説明

鉄筋切断装置

【課題】安全性をより向上させる。
【解決手段】固定刃1に対して上下動自在に取り付けて鉄筋2を切断可能にしてある可動刃3を設け、固定刃1とその固定刃1から離間した非切断位置にある可動刃3との間の鉄筋切断空間Sに対し、鉄筋2を横にした状態でその径方向に挿脱自在にする鉄筋出し入れ口4を設け、可動刃3を上下駆動操作する駆動装置を設け、駆動装置の作動操作レバー5を装置本体6に設け、鉄筋出し入れ口4を覆う安全カバー7を、鉄筋出し入れ口4を覆うガード位置と鉄筋出し入れ口4を開放する鉄筋出し入れ可能位置とに変位自在に設け、作動操作レバー5を作動操作方向とは異なった非作動維持方向に切換え自在に取り付けると共に、作動操作レバー5を非作動維持方向に切換え移動させるに伴って、安全カバー7をガード位置から鉄筋出し入れ可能位置に変位させる連動機構8を設けてある。

【発明の詳細な説明】
【技術分野】
【0001】
本発明は固定刃に対して上下動自在に取り付けて鉄筋を切断可能にしてある可動刃を設け、前記固定刃とその固定刃から離間した非切断位置にある前記可動刃との間の鉄筋切断空間に対し、前記鉄筋を横にした状態でその径方向に挿脱自在にする鉄筋出し入れ口を設け、前記可動刃を上下駆動操作する駆動装置を設け、前記駆動装置の作動操作レバーを装置本体に設けてある鉄筋切断装置に関する。
【背景技術】
【0002】
従来、前記鉄筋出し入れ口に対しては鉄筋をその径方向に挿入して、駆動装置による可動刃を上下動させて切断する際に、鉄筋切断空間内に人の手などが不測に侵入してしまって危険な状態になるのを防止するために、鉄筋出し入れ口を覆う上下揺動自在な安全カバーを垂下させて、不測に手などを侵入させないようにしてある鉄筋切断装置があった(適切な文献が見当たらない)。

....

● **記述課題**
上の鉄筋切断装置の説明を読み、次の問いにそれぞれ答えてください。
(a) 【課題】として挙げられていることは何ですか。
(b) 可動刃を上下駆動操作するものは何ですか。
(c) 【背景技術】によると、従来の装置では安全カバーを何のために垂下させていましたか。

....

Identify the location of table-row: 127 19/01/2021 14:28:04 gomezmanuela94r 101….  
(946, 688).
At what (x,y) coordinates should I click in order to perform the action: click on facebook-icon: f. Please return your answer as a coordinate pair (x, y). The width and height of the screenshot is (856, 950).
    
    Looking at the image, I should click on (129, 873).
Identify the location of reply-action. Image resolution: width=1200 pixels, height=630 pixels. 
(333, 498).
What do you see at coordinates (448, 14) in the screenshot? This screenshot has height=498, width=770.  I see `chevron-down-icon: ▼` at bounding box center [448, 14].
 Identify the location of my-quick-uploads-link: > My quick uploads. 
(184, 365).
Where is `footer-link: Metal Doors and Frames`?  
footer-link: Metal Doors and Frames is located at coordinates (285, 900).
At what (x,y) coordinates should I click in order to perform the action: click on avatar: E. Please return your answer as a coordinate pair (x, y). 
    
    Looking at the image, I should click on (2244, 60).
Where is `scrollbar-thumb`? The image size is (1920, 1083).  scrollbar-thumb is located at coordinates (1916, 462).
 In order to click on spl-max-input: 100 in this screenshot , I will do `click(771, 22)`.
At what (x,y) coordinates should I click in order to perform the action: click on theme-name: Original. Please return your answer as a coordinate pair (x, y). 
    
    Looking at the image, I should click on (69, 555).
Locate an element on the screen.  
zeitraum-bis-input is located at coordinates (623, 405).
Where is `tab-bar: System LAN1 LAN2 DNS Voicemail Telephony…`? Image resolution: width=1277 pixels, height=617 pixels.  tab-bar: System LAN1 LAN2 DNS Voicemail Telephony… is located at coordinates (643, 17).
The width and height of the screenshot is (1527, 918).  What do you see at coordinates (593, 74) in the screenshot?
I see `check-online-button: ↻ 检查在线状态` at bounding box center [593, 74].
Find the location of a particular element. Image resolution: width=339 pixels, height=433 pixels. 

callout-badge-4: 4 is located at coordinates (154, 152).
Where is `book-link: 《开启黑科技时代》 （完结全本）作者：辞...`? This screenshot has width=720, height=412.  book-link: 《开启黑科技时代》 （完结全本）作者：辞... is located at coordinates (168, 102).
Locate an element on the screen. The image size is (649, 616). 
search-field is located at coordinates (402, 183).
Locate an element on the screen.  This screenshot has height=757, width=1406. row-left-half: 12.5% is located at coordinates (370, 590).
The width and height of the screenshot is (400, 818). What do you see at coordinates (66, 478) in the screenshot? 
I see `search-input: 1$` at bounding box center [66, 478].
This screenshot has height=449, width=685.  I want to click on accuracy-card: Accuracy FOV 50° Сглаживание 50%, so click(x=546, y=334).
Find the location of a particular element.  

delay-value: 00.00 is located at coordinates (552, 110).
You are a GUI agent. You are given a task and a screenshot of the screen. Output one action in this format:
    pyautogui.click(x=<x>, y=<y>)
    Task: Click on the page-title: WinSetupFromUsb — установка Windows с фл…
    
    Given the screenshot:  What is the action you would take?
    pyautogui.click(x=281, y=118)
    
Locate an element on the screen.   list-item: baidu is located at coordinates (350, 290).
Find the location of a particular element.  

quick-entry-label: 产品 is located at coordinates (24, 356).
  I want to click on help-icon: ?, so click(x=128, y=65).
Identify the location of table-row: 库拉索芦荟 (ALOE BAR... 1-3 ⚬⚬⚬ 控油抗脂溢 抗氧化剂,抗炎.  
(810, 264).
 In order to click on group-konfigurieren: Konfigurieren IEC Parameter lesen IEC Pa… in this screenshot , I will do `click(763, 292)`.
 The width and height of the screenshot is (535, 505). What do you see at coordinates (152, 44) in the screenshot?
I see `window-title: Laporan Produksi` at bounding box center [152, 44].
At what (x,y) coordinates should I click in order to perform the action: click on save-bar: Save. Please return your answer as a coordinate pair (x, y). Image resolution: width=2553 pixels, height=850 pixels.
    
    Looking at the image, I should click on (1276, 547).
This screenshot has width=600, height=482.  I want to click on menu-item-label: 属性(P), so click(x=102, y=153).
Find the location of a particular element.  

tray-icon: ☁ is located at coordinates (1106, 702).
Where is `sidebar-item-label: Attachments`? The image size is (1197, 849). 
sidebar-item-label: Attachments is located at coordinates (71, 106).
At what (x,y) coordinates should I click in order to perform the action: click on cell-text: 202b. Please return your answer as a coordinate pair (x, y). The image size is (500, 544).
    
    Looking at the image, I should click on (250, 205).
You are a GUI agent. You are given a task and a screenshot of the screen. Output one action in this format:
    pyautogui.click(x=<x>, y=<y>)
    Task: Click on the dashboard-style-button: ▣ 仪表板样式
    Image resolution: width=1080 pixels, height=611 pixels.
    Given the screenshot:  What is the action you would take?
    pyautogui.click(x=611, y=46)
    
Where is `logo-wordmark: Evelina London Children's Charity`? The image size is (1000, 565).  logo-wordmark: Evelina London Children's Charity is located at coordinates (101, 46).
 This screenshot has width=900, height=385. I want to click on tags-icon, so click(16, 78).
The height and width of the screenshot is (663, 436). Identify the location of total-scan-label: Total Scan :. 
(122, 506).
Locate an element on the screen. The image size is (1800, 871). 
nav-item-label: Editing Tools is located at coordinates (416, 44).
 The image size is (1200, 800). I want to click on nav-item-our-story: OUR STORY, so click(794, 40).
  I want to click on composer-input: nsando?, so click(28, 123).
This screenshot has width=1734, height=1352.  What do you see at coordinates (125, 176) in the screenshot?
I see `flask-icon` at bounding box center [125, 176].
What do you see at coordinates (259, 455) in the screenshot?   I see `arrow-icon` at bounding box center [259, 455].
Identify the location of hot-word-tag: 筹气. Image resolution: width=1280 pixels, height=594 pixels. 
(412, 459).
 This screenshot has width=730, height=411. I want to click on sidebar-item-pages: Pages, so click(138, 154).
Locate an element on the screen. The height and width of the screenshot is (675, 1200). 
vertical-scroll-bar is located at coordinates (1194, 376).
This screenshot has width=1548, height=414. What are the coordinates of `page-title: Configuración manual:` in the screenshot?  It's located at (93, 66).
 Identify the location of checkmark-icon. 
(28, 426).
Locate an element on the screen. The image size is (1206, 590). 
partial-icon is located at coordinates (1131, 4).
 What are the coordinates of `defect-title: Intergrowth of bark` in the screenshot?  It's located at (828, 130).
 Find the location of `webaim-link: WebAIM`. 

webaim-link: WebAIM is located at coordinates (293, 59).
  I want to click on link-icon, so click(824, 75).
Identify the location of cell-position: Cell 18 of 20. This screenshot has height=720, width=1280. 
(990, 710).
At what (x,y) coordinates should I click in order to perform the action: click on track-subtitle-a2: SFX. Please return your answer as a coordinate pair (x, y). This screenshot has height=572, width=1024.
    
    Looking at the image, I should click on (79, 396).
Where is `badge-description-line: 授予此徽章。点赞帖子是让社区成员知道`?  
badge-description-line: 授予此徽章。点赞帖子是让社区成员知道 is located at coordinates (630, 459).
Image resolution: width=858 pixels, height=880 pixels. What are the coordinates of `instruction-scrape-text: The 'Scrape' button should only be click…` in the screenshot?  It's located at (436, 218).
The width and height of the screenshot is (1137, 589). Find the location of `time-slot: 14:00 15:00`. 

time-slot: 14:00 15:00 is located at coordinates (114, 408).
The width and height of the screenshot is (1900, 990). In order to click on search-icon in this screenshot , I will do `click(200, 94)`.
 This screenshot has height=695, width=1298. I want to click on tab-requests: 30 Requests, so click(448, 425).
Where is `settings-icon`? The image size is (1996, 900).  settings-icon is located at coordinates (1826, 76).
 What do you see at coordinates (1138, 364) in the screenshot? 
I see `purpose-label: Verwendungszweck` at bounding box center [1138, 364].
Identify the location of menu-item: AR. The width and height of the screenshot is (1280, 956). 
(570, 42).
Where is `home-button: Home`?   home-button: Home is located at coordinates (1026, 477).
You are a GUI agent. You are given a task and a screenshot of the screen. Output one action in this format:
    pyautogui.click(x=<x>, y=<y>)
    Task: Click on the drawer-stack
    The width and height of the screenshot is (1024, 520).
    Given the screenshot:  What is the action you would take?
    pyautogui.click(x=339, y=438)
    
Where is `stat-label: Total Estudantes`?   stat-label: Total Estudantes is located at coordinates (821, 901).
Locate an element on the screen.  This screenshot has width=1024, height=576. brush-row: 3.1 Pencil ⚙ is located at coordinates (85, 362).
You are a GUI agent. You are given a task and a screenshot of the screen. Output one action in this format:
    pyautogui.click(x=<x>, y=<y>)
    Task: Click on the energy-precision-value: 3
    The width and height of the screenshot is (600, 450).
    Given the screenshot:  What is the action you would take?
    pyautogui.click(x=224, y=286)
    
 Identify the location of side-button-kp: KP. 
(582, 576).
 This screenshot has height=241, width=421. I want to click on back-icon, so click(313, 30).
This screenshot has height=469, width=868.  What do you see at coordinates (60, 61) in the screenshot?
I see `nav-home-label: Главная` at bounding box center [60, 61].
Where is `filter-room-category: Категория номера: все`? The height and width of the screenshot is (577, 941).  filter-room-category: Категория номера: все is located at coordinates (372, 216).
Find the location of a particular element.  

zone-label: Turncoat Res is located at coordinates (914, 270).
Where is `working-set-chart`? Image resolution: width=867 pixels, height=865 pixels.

....

● **解答欄**
(a) 安全性をより向上させること。
(b) 駆動装置。
(c) 切断の際に鉄筋切断空間内に人の手などが不測に侵入して危険な状態になるのを防ぐため。